Hanseatic League bu çatışmaya katıldı. Avrupa'daki en zengin şehirleri onlarca içeriyordu. Hepsi aynı anda Brugge'ye yaptırım uyguladı. Ambargo, bu kentin komşularıyla ticaret yapamayacağı ve pazarlık yapmaya başladığı gerçeğine yol açtı. Bundan sonra, Bruges tüccarlara karşı yükümlülüklerini yerine getirmek zorunda kaldı. Şehir otoritelerinin oportünist davranışı ancak güçlü bir üçüncü gücün müdahalesinden sonra durdu. Hansa Birliği, birçok ülkede tüccarları koruyabileceği için Avrupa ticaretinde gerçekten büyük bir etkiye sahipti. Etkisi dernek üyesi şehirlerin katı disiplininden geldi. Genel bir karar verilirse (örneğin, sözleşmeleri ihlal edenlere bir ambargo uygulamak için), o zaman sendikanın tüm üyeleri buna uydu.
İtibar ve Hukuk
Fırsatçı davranışlardan kaçınmaya yardımcı olan bir faktör olarak itibar, yalnızca aynı yasaların yıllardır yürürlükte olan statik bir toplumda etkilidir. Bir işleme katılanlar, çevrede güvenilir normların ve kuralların benimsendiğini bildiğinde, birbirlerine olan güvenleri ve güvenleri artar. Değişen koşullar, aksine iş ilişkilerinde dengesizlik ve fırsatçı davranış gerektirir. Ekonomi küçük ve büyük toplumlarda farklı gelişir.

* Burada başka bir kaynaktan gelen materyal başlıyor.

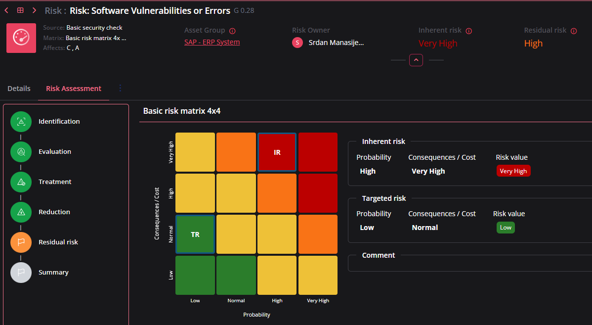Go to next risk with right chevron
This screenshot has height=325, width=592.
click(34, 10)
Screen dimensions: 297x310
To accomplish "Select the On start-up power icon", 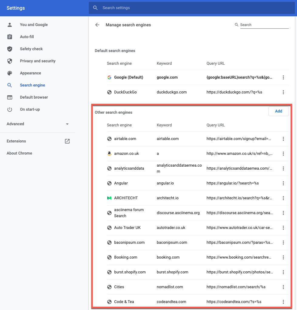I will (9, 109).
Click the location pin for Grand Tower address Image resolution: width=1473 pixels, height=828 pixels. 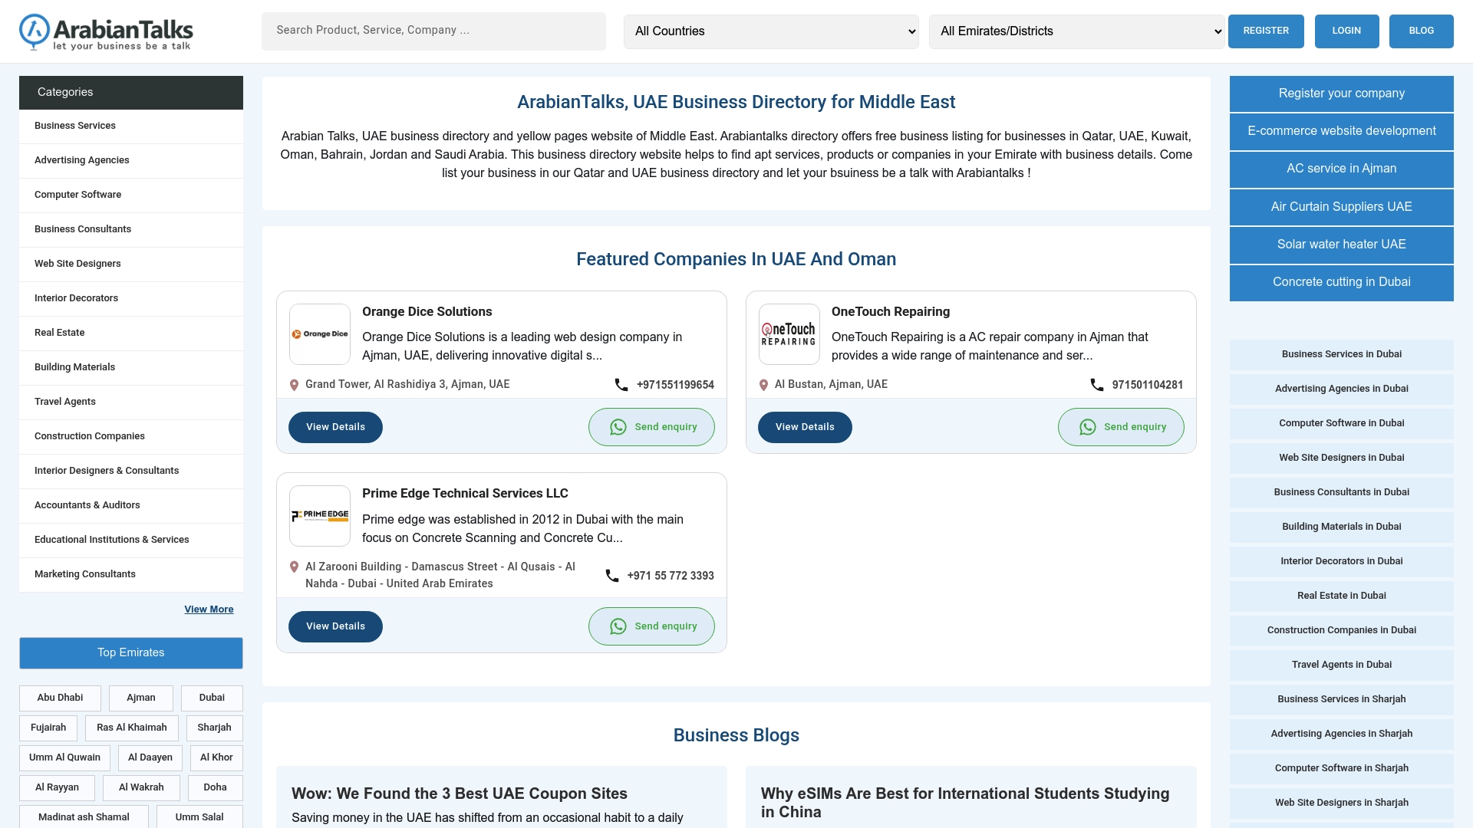point(295,385)
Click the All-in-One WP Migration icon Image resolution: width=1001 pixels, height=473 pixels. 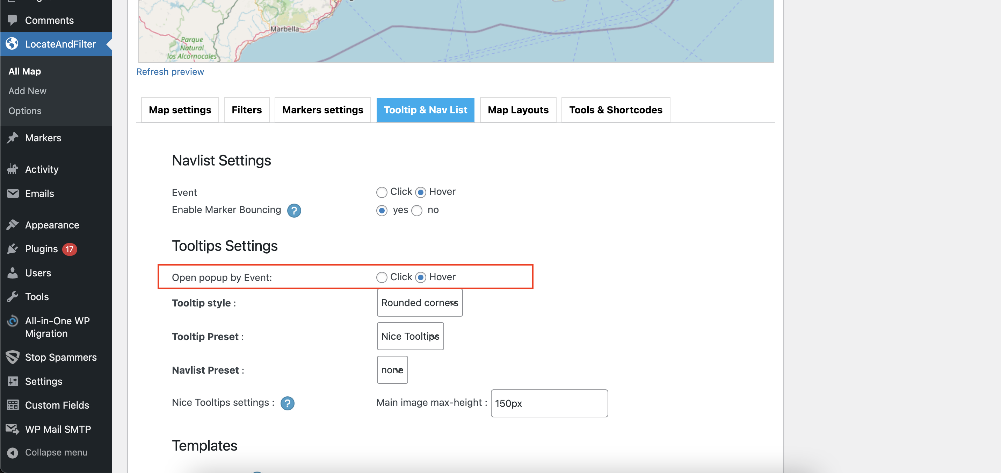pyautogui.click(x=12, y=321)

Piyasa ve ticarete giren nüfus büyüdükçe, itibar mekanizması ne kadar önemli hale gelirse. Onun yerini yasa alıyor. Ortaçağ Avrupa'sında, tüccarlar arasındaki ilişkilerin temeli tüccarların davranış kurallarıydı. Bunlar gelenek olarak kabul edilen yazılı olmayan davranış normlarıydı.
Fırsatçı davranışlara karşı devlet mücadelesi
Yeni Dünya açıldığında ve Avrupa pazarları önemli ölçüde arttığında, itibar mekanizmasını kullanarak ilişkileri düzenlemek çok zor oldu. Bazı tüccarların fırsatçı davranışı ancak ekonomiye devlet müdahalesiyle durdurulabilirdi. Ortaçağ'da, feodalizmin zaferi nedeniyle kraliyet gücü son derece zayıftı.Şimdi her ülkedeki siyasi merkez ekonomik ilişkilerin yasalarını dikte etmeye başladı. Ücretler getirildi, aldatıcılar ve spekülatörler mahkeme vb. Tarafından kovuşturuldu. Yavaş yavaş, temeli açık ve evrensel bir mevzuat olan modern bir sistem geliştirildi. Devlet etkisi (hapis, mülke el koyma) ekonomide fırsatçı davranışı önlemenin en iyi yolu olduğu ortaya çıktı.
İtibar mekanizması kademeli olarak yasama normlarına dönüştü. İlk olarak, Avrupa'da bir ticaret hukuku sisteminin yanı sıra, küresel pazardaki kötü niyetli ihlalciler hakkındaki bilgileri yayan gayri hakimli hakimler ortaya çıktı. Örneğin, 12. - 13. yüzyıllarda durum böyleydi. fransız şampanyasında. Bu bölgenin fuarları, Kuzey ve Güney Avrupa arasındaki en önemli bağlantıydı. Saldırganların fırsatçı davranışını durdurmak için kendi kendini organize eden tüccarlar. Yavaş yavaş, ticaret moderatörünün bu rolü devleti devraldı.